Data to examine →
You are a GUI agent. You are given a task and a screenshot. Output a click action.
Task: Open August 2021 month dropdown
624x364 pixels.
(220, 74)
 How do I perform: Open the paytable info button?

---

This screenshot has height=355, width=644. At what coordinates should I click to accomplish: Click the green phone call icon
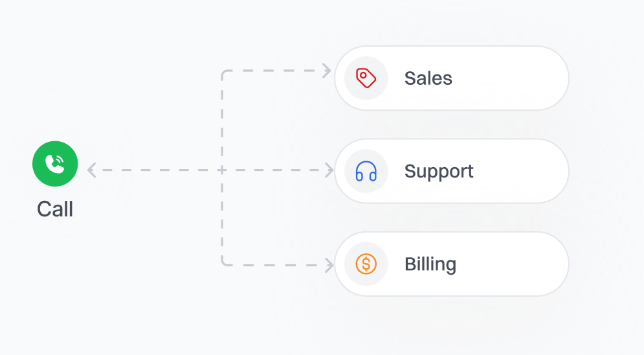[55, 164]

What this task involves → Across the entries, how many lines include the string "Open"? The answer should be only a number.

Answer to this exercise → 2